A typical monotube damper seal system is shown in FIG. 2A in which a seal system includes an aluminum rod guide 910 connected to an end of a single steel tube 972. The outer portion of the rod guide 910 is sealed with a surface of the inner tube wall 972b by O-rings 917 that prevent hydraulic fluid 902 from escaping. Likewise, the inner through hole 911 of the rod guide is sealed at the juncture between the rod guide 910 and the piston rod 941 by a lower inner seal 930. A lock ring 936 is press fit into an opening in the lower surface 915 of the rod guide 910 to lock the lower inner seal 930 to the rod guide 910. The rod guide 910 can be locked with respect to the tube 972 via a clinch ring indent in the tube 972 that corresponds to an indent in the rod guide 910.
The top surface 912 of the rod guide 910 is surrounded by a wall of the bordering tube 972 that extends beyond the rod guide 910 and forms a cup with the top surface 912 of the rod guide. This “cup” shaped portion tends to trap water 980 and other dirt and debris 981 at the top of the rod guide 910.

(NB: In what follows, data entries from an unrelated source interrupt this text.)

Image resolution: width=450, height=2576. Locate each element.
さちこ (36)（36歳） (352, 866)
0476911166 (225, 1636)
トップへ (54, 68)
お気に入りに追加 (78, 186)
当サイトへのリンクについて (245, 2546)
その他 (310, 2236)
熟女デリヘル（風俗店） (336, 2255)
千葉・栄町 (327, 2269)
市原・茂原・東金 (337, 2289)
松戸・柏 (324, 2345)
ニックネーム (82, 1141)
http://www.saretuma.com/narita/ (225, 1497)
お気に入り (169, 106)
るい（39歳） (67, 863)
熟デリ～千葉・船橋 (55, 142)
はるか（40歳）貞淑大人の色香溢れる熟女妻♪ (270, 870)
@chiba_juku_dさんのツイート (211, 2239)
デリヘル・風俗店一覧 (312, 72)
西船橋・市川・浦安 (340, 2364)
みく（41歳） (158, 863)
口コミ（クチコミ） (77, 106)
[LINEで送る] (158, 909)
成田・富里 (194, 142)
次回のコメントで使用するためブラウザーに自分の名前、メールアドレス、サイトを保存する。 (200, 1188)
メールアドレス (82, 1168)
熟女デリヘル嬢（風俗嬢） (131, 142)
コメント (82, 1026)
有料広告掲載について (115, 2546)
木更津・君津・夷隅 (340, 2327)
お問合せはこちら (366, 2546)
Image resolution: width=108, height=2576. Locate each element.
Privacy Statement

As shown in FIG. 3, the water 980 and debris 981 that are trapped by the tube wall 972 and rod guide 910 at the top of the damper 900 can result in a break down of the seal system between the rod guide 910 and either the tube 972 or the piston rod 941. The break down occurs when the water 980 and/or debris 981 get in between either the piston rod 941 and rod guide 910 or the rod guide 910 and inner surface 972b of the tube 972. The water 980 and/or debris 981 cause the O-ring(s) 917 and/or lower inner seal 930 to deteriorate, resulting in water, debris or hydraulic fluid either entering into the working piston chamber or escaping from the working piston chamber. Over time, this defect can cause deterioration of performance in the damper 900 and possibly failure of the damper 900.
In some monotube dampers the rod guide 910 is made from aluminum (that can be anodized) while the tube 972 is made from steel (which can be galvanized). Thus, at the juncture between these two structures, galvanic corrosion can also occur, which can cause poor performance or failure of the damper sealing system. For example, galvanic corrosion between the rod guide and the piston rod or between rod guide and the damper tube can result in free play and relative movement between the parts, causing unwanted noise and further deterioration and loss of structural integrity for the damper 900.
Thus, there has been a long felt need to improve the sealing system in monotube and other types of dampers, to avoid corrosion and deterioration of the seal system, to improve or broaden the tolerance requirements for the parts that make up dampers, and to improve the overall performance and manufacturability of dampers in general.